Have spent most of my day off trying to crack my BT hub. The cheeky buggers at British Telecom send you a free wireless hub when you sign up for their ridiculously high priced BT Broadband package. So when the good people from TalkTalk came calling, I jumped at the chance of almost halving my bills. Actually that's not totally correct- on a day off about a month ago they knocked on the door, and i am that gullible that i was signing contracts and grinning an inane grin in no time. Think the salesman's ploy was to bring an attractive female 'trainee' with him. Clever bastards.
Anyway, the BT hub in question doesn't work with any provider except for BT, but because it was serving me well for the few months I had it, and the fact I'm a cheap bugger and so don't want to splash out on a new wireless router, I have been online looking for ways in which to bend this moulded white plastic technology brick to my ways. And it was all going very smoothly, I had downloaded flash programmes to change the settings, backed up all the ISP's, checked out possible different DHCP's, and spent the first few hours reading what all those bloody letters and computer-wordies stood for. Didn't have a clue.
But had myself a step-by-step list of how to go about it. And go about it I did. Until I hit that inescapable 'error' message that always stands in my way.
So the plan now?
Buy myself a wireless router and admit defeat.

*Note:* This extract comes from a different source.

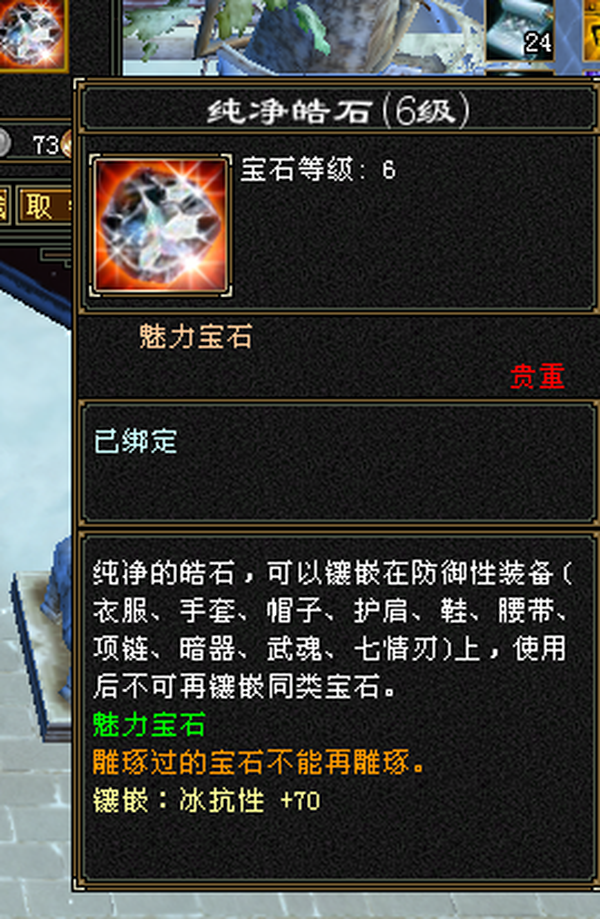Select the glowing gem in the inventory slot
The width and height of the screenshot is (600, 919).
click(x=32, y=34)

Not all bad though, I have been inside most of the day listening to the new CD I purchased. Had been eyeing it up for a while now and decided to spend the £12 asking price- could I have got it cheaper anywhere else? Definitely. But this was an 'impulse buy' and our national economy would be in a worse of state without that. So I was helping the economy. So it's all good.
The CD in question? The Essential Eagles Collection. And it's bloody marvelous so there.
3 comments:
think of all the money you can save buy changing isp, shame all that money has to buy you a new router!
This blog is a shambles. Is it ever updated?
Update and I'll run through Hollywood naked.